Community Banking Month…#banklocal

April is Community Banking Month if you didn’t already realize this. I fully realize that, more than likely, the town is not redecorating the square/Main Street/main hub in your honor and I seriously doubt the schoolchildren are coloring the pictures from “Great Moments in Banking” for you to hang on the fridge. (“Daddy, who is this man and why is he so mad!?” “Why honey, that’s JP Morgan and he just didn’t like his picture being taken”).

No, community bankers are not going to get the recognition other fields receive (and they deserve every bit of it!). We’re not going to get the parades and the documentaries…and that’s ok.
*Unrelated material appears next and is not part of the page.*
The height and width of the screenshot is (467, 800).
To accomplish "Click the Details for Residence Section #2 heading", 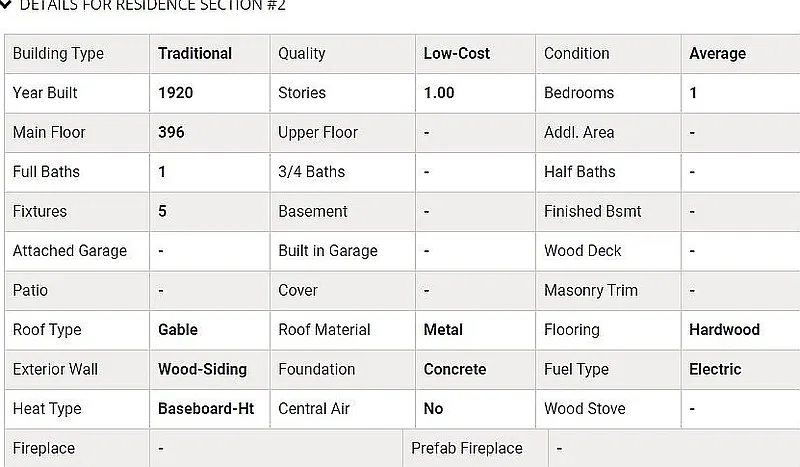I will click(152, 5).
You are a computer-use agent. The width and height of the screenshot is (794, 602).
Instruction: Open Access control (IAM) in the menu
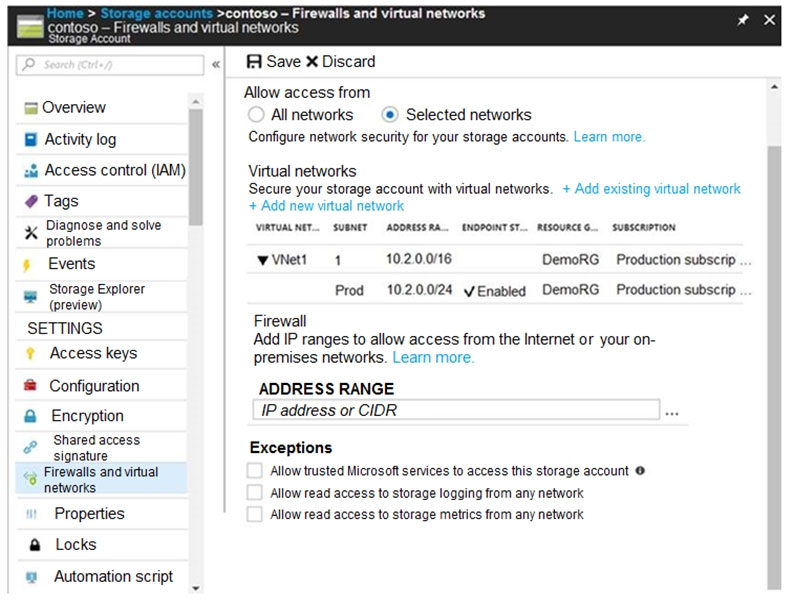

The ROI on those things are terrible anyway.

But where you bank matters. And for us bankers, how you bank your community matters. It matters in ways that most of our customer, and I would argue many bankers, don’t always see.
I have the good fortune of teaching a senior level undergraduate class of Commercial Banking here at Christian Brothers University. Over an 8 week class, these students get to listen to me ramble on about the mechanics of banking and, I am positive, that they would cherish your thoughts and prayers. But I would have never guessed what part has seemed to enthuse them and make them see banking in a whole new way.

GSE’s and Loan securitization!!

Stay with me now! I’m not totally crazy.

At their most basic function, what do the GSE’s like Fannie and Freddie do? They provide banks a secondary market for mortgages they ordinarily couldn’t and shouldn’t make. I did not say provide a place for banks to dump the bad loans!! As I explained it to them, during my “riveting” ALM lecture, consider this…a small mortgage might be $100,000. If you are a $100MM bank, one small subdivision might be 1% of your asset base. That’s considerable risk when you apply it to small town/communities that do not have a wide variety of banking options. At some point (usually at the demand of examiners), the desire to serve your community’s financial needs is overshadowed by the risk doing so requires. On the flip side, how many car loans equals one mortgage from a volume perspective? Quite a few. In the classroom example, it makes good sense, then, to balance car loans and home loans in your small communities.

GSE’s, then, allow the bank to make the loans, package and sell/transfer the loans off of the balance sheet, have capital restored, go make more loans, and still have a positive societal impact in the lives of the people in their communities. Are the details more complicated than that? Yes, I get it. But at the end of the day, community banks are enabled to provide key services in some markets where they have high market control due to the barriers of new entry for larger banks, and improve the lives of their customers. As a banker, have you ever had one of those “warm and fuzzy” moments? Mine were never the biggest loans or the most complicated…but they were the ones that made me remember why I’m a banker.

So, do you want to improve your communities…bank locally.